Estou parado num sinal vermelho. A sociedade estabelece códigos simples para nos dar ordem como partes individuais que deviam funcionar num todo. Vermelho para parar, amarelo para atentar, verde para realizar, não há complexidades nas cores para que o cérebro não tenha dúvidas na mensagem, educação, formatação, condicionalismo reflexivo na mais pura e elementar essência. Como que para me contrariar os pensamentos observo um casal de cegos que atravessa a estrada à minha frente. De braço dado exploram o caminho com varas compridas de metal, tic tic tic tic e avançam. O homem é mais velho que a mulher, tanto podem ser um casal como pai e filha mas as varetas nunca se cruzam e é essa a dança que me fascina, tic tic tic tic, não consigo perceber a diferença de cada som porque só ouço tic tic tic tic, mas sinto que para eles há tics que são sons de cor vermelha e tics que são sons de cor amarela e tics que são sons de cor verde e o casal chega à segurança do passeio e procura a referência da parede e depois segue decidido para um café quase junto à esquina, encontram a porta com uma facilidade impressionante e deixo de os ouvir, tic tic tic tic.

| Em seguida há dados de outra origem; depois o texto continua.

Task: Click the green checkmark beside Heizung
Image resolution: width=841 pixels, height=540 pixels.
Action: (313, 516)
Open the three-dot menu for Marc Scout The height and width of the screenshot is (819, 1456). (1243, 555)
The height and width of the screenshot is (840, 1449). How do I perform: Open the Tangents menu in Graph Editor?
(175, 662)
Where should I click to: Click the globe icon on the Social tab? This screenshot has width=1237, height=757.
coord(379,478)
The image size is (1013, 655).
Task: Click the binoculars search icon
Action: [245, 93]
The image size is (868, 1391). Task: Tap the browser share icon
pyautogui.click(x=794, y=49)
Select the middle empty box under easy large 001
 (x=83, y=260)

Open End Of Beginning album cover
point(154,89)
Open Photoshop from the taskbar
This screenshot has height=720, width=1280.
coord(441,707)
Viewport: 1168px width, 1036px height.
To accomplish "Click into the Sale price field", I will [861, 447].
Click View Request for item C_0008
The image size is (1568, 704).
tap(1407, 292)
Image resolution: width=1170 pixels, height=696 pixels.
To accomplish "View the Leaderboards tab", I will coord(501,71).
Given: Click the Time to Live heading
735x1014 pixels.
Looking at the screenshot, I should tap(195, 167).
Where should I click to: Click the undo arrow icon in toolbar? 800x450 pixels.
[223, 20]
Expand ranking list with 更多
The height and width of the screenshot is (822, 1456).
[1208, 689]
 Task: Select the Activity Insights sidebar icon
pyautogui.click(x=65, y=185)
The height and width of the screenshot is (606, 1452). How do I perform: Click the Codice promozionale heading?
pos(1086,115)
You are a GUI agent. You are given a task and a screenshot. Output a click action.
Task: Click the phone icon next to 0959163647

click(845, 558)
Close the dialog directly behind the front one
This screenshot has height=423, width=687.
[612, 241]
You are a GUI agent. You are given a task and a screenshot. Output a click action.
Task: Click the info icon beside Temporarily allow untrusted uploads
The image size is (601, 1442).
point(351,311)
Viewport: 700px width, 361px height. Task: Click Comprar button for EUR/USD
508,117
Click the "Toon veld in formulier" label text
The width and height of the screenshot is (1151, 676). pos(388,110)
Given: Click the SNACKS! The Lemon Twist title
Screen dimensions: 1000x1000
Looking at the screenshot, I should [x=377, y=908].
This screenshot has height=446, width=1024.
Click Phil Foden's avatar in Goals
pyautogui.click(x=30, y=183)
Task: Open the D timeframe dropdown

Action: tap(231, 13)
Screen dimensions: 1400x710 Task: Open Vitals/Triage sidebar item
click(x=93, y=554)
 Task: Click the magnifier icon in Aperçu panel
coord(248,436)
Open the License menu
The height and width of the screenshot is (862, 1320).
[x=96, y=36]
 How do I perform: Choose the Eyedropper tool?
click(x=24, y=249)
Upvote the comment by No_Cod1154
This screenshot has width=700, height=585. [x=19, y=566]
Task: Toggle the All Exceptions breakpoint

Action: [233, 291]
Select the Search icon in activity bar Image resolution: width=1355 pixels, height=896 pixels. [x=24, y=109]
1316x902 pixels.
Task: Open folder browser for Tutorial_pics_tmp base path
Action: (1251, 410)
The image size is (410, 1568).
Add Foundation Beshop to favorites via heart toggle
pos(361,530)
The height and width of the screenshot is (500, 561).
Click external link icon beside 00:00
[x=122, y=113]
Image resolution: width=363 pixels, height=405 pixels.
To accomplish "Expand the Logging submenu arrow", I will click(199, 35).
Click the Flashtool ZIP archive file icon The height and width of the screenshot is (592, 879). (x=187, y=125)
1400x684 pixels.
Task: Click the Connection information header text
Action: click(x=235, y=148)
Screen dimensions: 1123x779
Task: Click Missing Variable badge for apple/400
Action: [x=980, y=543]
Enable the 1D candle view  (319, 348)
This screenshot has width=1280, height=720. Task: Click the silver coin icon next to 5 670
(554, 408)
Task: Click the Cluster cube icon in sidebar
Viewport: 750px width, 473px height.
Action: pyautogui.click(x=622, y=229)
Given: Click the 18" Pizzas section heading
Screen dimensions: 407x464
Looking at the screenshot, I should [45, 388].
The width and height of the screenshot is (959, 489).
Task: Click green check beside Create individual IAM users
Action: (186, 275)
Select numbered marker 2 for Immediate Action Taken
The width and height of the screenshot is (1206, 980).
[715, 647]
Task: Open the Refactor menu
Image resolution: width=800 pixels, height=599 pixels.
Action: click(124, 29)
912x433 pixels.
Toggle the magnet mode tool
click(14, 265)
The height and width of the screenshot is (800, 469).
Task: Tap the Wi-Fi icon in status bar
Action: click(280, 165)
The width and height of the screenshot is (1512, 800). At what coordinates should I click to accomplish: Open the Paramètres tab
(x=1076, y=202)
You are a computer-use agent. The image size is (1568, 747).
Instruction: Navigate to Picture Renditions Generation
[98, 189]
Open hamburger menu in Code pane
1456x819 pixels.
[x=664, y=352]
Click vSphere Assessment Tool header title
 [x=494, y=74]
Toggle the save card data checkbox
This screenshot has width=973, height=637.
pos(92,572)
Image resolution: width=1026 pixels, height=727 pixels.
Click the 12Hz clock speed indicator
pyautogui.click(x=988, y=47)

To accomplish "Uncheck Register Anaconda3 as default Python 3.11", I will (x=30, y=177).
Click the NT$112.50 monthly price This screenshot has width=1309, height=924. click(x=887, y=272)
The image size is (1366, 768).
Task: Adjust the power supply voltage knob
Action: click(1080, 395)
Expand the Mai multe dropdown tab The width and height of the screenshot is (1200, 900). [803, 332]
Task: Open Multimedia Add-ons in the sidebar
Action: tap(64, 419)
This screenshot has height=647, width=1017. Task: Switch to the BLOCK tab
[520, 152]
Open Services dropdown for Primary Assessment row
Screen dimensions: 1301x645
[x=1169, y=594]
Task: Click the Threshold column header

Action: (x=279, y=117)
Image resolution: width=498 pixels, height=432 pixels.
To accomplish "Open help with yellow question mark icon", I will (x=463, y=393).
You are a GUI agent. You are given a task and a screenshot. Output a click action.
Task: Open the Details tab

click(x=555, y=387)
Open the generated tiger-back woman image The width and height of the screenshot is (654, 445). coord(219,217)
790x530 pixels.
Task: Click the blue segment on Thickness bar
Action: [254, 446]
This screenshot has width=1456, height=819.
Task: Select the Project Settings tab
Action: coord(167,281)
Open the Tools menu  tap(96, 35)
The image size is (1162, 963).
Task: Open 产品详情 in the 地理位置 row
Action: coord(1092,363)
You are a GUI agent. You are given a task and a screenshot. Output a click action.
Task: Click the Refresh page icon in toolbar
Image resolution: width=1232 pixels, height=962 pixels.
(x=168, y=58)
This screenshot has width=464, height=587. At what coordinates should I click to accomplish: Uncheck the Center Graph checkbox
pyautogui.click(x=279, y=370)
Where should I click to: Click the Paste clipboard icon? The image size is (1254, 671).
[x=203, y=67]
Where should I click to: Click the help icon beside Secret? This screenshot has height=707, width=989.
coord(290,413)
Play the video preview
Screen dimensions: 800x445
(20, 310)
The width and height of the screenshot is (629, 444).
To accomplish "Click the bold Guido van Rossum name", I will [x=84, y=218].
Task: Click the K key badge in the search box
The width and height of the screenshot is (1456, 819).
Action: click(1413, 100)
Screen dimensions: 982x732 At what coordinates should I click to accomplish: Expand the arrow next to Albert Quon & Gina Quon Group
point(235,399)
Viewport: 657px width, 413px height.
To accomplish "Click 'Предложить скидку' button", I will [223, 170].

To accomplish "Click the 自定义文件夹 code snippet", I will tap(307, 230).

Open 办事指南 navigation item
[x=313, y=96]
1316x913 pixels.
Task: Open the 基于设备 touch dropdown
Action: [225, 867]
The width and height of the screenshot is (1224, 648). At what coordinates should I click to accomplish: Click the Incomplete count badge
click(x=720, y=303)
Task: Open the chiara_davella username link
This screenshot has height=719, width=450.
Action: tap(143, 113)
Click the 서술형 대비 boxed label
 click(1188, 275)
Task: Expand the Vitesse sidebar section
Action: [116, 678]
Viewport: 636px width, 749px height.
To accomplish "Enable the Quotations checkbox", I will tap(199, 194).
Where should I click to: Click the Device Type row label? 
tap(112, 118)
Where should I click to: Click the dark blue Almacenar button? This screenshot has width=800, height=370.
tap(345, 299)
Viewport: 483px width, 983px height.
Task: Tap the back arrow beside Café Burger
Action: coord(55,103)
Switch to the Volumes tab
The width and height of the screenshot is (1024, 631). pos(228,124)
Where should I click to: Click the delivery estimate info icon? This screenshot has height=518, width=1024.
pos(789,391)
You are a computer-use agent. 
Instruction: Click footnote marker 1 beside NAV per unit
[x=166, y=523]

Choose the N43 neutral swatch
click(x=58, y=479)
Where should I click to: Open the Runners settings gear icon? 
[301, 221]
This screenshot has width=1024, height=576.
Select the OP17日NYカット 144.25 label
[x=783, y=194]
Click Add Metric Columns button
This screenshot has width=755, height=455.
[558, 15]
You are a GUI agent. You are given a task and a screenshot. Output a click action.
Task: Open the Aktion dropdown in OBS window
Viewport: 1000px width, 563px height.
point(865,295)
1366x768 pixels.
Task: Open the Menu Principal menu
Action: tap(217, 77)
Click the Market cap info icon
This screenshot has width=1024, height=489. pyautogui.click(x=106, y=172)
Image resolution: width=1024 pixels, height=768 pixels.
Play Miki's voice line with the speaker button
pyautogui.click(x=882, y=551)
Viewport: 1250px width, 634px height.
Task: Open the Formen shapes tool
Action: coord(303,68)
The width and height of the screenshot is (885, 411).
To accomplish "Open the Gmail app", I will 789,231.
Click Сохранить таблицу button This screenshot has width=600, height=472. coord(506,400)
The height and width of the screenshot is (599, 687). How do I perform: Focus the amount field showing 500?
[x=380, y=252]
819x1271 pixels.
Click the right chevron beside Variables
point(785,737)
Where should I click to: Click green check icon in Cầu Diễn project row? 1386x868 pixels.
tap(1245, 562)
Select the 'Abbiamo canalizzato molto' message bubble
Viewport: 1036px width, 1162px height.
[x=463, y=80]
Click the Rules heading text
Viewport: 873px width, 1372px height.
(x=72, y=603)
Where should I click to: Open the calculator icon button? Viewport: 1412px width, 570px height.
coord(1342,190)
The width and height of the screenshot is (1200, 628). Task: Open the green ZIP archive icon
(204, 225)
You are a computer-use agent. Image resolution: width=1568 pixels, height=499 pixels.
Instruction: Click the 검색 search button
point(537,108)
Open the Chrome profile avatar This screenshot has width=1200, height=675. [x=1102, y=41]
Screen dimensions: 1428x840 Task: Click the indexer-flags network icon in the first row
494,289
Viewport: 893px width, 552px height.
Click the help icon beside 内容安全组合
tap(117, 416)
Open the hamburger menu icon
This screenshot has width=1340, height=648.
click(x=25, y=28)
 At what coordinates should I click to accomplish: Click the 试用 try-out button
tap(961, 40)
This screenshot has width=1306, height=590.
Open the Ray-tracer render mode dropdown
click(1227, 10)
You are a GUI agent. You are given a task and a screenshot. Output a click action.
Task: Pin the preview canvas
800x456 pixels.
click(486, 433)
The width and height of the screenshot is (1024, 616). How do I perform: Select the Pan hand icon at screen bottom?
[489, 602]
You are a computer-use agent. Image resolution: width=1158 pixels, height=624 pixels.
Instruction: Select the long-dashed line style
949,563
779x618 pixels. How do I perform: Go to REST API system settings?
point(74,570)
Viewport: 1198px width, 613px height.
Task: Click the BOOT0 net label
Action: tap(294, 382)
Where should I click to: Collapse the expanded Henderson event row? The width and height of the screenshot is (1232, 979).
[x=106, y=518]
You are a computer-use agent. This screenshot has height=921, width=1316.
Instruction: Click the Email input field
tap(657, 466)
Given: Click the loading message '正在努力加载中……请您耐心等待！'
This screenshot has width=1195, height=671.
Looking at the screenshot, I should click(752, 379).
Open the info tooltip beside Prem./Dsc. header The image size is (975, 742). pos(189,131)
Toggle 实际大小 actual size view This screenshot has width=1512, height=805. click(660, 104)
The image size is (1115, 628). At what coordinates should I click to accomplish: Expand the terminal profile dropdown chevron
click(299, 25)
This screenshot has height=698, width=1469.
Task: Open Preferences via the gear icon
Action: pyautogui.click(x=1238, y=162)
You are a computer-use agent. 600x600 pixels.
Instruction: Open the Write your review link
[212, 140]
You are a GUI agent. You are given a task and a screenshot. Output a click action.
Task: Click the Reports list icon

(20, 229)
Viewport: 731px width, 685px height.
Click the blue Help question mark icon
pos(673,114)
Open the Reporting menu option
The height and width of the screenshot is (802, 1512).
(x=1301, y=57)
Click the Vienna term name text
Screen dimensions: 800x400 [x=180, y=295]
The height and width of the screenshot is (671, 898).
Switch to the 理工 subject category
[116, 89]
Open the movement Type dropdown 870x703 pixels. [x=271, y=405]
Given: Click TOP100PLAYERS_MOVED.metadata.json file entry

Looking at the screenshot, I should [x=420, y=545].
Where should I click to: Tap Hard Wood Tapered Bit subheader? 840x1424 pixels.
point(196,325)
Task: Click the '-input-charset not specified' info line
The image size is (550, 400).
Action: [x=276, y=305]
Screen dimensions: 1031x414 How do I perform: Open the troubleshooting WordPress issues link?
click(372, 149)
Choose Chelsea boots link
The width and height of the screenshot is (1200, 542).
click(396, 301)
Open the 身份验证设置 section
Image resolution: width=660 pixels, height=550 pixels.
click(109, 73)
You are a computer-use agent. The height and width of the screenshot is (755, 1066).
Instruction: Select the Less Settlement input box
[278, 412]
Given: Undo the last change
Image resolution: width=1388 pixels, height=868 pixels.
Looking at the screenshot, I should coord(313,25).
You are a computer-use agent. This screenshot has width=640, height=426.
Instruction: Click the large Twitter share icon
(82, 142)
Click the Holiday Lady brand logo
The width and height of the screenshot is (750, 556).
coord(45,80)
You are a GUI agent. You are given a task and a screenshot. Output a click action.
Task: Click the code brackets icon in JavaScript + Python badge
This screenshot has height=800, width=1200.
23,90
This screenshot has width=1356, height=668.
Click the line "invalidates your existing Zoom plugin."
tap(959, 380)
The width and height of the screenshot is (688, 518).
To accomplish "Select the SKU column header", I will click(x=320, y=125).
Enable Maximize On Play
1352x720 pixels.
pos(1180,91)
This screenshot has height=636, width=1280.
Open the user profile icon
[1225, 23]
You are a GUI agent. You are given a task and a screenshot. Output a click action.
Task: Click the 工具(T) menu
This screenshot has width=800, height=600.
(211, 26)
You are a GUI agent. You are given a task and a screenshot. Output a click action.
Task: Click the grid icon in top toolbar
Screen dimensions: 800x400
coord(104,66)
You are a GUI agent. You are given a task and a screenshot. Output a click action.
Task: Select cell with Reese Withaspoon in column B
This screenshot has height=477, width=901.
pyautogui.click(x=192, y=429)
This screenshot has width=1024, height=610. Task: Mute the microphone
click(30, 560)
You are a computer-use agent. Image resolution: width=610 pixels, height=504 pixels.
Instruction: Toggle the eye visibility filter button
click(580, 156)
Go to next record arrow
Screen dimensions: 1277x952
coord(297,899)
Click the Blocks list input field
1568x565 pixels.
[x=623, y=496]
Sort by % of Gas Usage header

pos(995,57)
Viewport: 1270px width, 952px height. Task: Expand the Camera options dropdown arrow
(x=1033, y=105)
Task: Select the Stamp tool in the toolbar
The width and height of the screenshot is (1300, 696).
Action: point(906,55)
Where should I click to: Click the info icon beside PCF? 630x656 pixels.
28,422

Estou tão fascinado que me desligo do condicionalismo reflexivo que me diz para avançar porque o sinal ficou verde e sou empurrado de novo para a realidade por um coro de apitos e faces iradas de pessoas que não tem tempo a perder com um casal de cegos que não vê vermelhos, nem verdes, mas que sabem a diferença de cada tic tic e que até podem ser pai e filha mas que fazem dançar as varetas sem nunca as cruzar. Não consigo conceber poder ver sem os olhos e decido na minha visão romântica de que vejo aquele casal unidos pelo sangue e pelo defeito e pela qualidade na partilha da ausência de luz e que não cruzam as varetas para poder aumentar a amplitude dos sons da sua visão.

Não concebo imaginar sem uma imagem e não sei se sou afortunado ou limitado pela minha visão. Vi dois cegos que imaginei como um pai e uma filha cegos da sua cegueira e avançando de braço dado sem medo de superar os obstáculos que a vida ou o acaso ou o que foi que o destino ou o acidente lhes colocou no caminho porque é preciso avançar para poder chegar a algum lado. Não consigo imaginar uma imagem porque a vejo e não sei se nesta minha limitação não perdi espaço para a minha imaginação. Estou condicionado pelo preconceito de cores que não imagino porque as vejo e que me impõem reacções de avançar ou hesitar ou parar.

A minha cegueira não é física é uma cegueira de ignorância e não tenho com quem a partilhar de braço dado e sinto vontade de falar com aqueles cegos. Queria perceber como ouvem as cores e as cheiram e as sentem com a pele dos dedos. Queria poder apagar todas as cores e imaginá-las de forma diferente, sinto-me egoísta por isso, sinto-me egoísta pela atracção da liberdade da cegueira, sinto-me egoísta porque sinto que aqueles cegos provavelmente dariam tudo para poder ver o que eu vejo e não perceberiam porque quereria eu poder imaginar o que eles não conseguem ver. Fecho os olhos mas a escuridão não me liberta, é apenas escuridão sem nenhuma luz, a imagem do que me rodeia não muda no meu imaginário porque apenas fechei os olhos.

Queria hoje voltar a rebaptizar as cores, imaginar o amarelo do calor do Sol e o azul do som do mar e o verde do cheiro da relva acabada de cortar e o branco do frio da neve e o vermelho da paixão no sentir bater um coração deitado a meu lado na cama. Queria hoje inventar novas cores, a cor do suor, a cor de uma lágrima, a cor de um riso, a cor do amor e a cor do ódio. Queria hoje libertar a minha imaginação de todas as cores que me oprimem e libertar-me desta cegueira que me entra pelos olhos.